[How to complete this task] Make an exact copy, without pictures, of the lines below from the one containing "The image size is (691, 505)." to the last line, both ends included.
*** Supplied information Section Begins ***
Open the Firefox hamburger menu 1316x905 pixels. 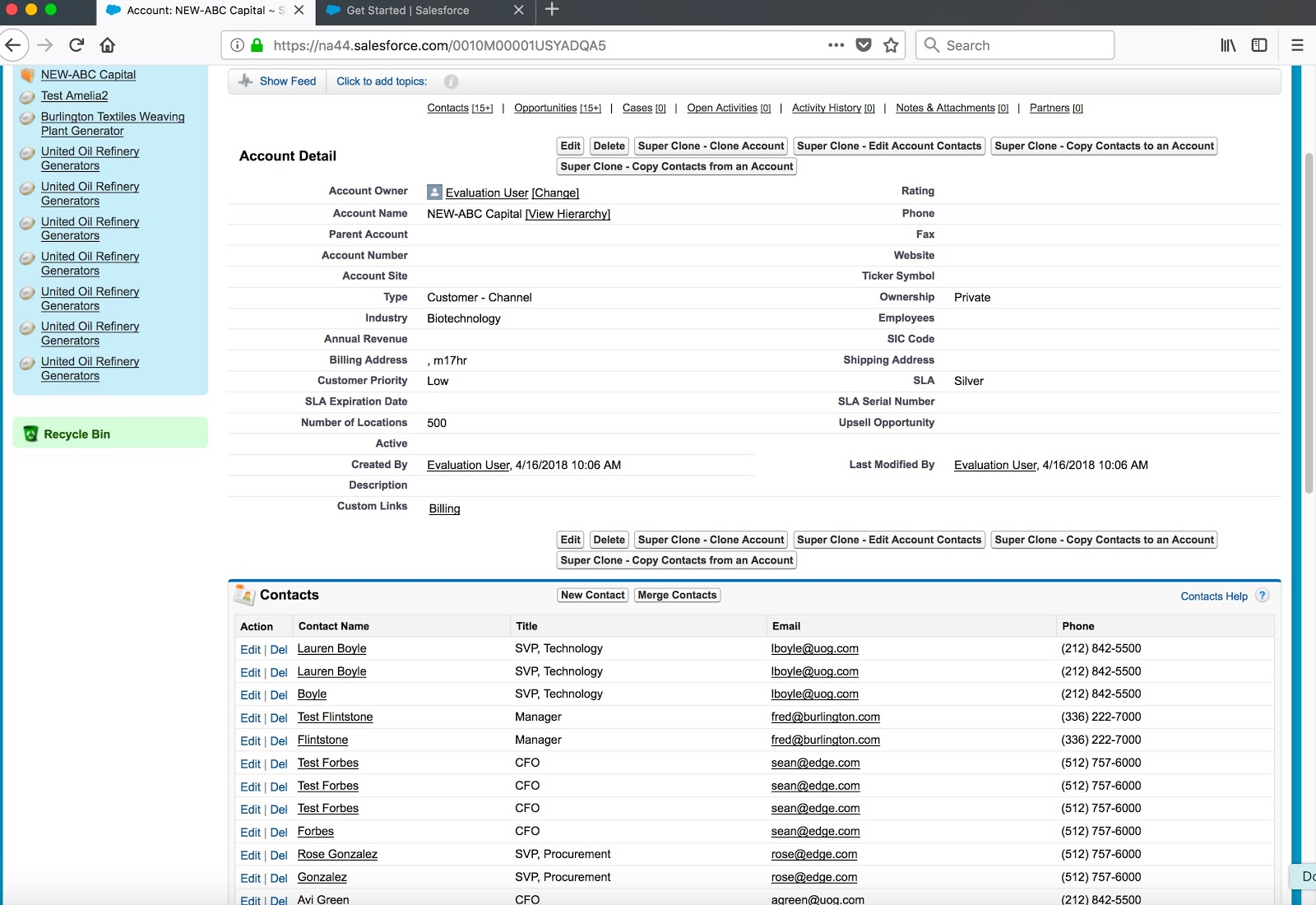coord(1297,45)
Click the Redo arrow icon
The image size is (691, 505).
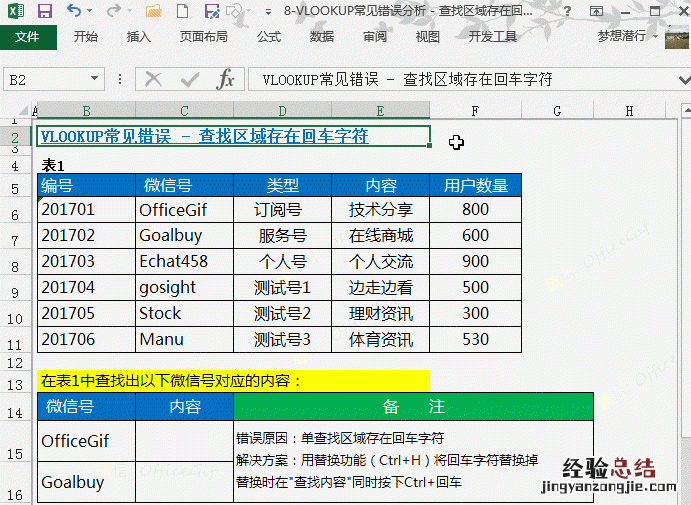tap(114, 12)
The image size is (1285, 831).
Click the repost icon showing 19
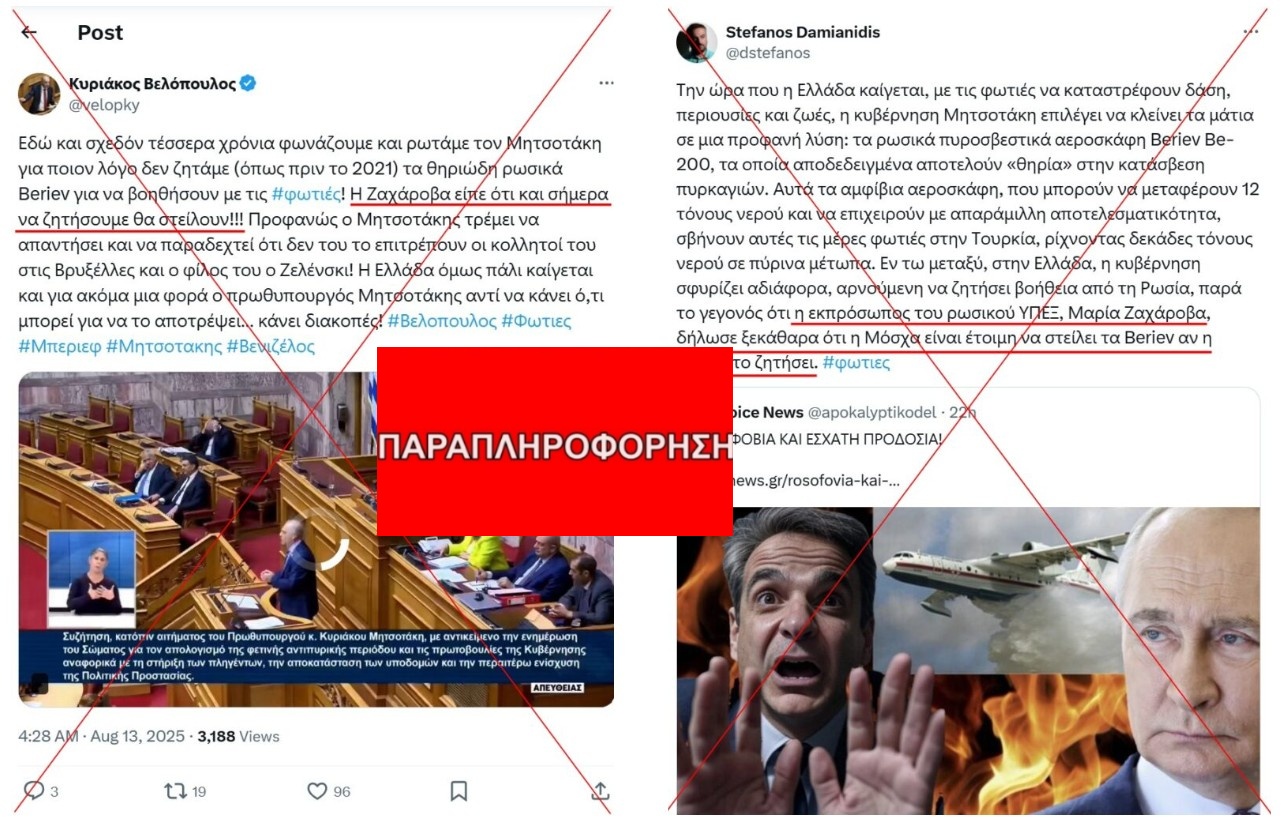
*** Supplied information Section Ends ***
[Exercise solution]
The image size is (691, 505).
tap(114, 12)
The image size is (1285, 831).
Click the repost icon showing 19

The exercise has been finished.